Without giving anything away, it’s important to know that Sheila has no illusions about who she is and what she’s done. She’s a strong character and the more I got to know her the more refreshing I found her, especially from my perspective as a Catholic woman. Sometimes she seems distant as she relates a particularly troubling incident. At other times she’s intimately personal. This behavior, along with the depth Haigh gives her, makes Sheila alternately strong and frail: in other words, very human and very real. This is why we believe her, even if we do not out right identify with her. It’s understandable if we don’t as one reader my not share a similar background, while another, like myself, does. But seeing her as believable can‘t be denied. The author has a real flair for this kind of fleshing out and creation of complex characters.

Haigh excels at developing many of the characters into three-dimensional flawed human beings who we recognize from our own lives as well as understand and relate to on some level. She understands human behavior. I was surprised to discover I even sympathized with and related to the priest, Father Breen, at times. It was also shocking to read the cruel , selfish and thoughtless behavior the characters inflict on each other and then realize it rings true. It’s hard to go into more detail about these characters without giving too much of this poignant and amazing story away. Faith is a reading experience you don't want to miss. Haigh weaves together a myriad of themes including love, family, and deceit in a stunning, intense and complex narrative that is fraught with misunderstandings, revelations, justices and injustices. Haigh has written an engrossing and absorbing story that you'll have difficulty putting down. Faith is a book you won't soon forget once you've finished it.

For information about Faith and Jennifer Haigh see her website

Thank you to TLC Book Tours for a copy of the book and the opportunity to read and review Faith


  1. I've been v curious about this book esp since I've seen so many positive reviews -- being in Boston during the scandal and coming from an Irish Catholic family, there are many things about this book that intrigue/frighten me.

  2. I don't think I've read a bad thing about this book. I can't wait to read it!

  3. Very timely topics. All of these allegations are tearing apart our religion and is very distressing to me. I'm nervous about my kids being alter servers, for crying out loud. And God help you if you are accused but are innocent. You will be assumed guilty no matter what you have or haven't done. This book sounds incredibly well done.

  4. This does sound like a fascinating book.

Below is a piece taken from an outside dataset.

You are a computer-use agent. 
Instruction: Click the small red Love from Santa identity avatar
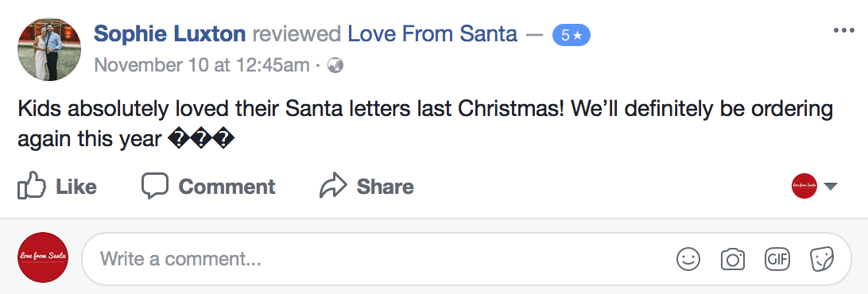[804, 186]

Although I am not Catholic, I find these stories of abuse very sad, and would love to read this and find out how the author handles this in her story. A great and thoughtful review. Thanks for sharing it with us.

  5. I've enjoyed two of Haigh's previous books, so will definitely add this o my list. It sounds like another winner!

    LOL - word verification is wines!

  6. I grew up Catholic and though I attend a Protestant church now I still have a fondness for priests and nuns - I admire their commitment so much. This book sounds difficult yet fascinating, definitely something I could enjoy.

    Thanks for reading and reviewing this for the tour!

  7. Amy, I just posted my review of this one. We both liked it ...yay!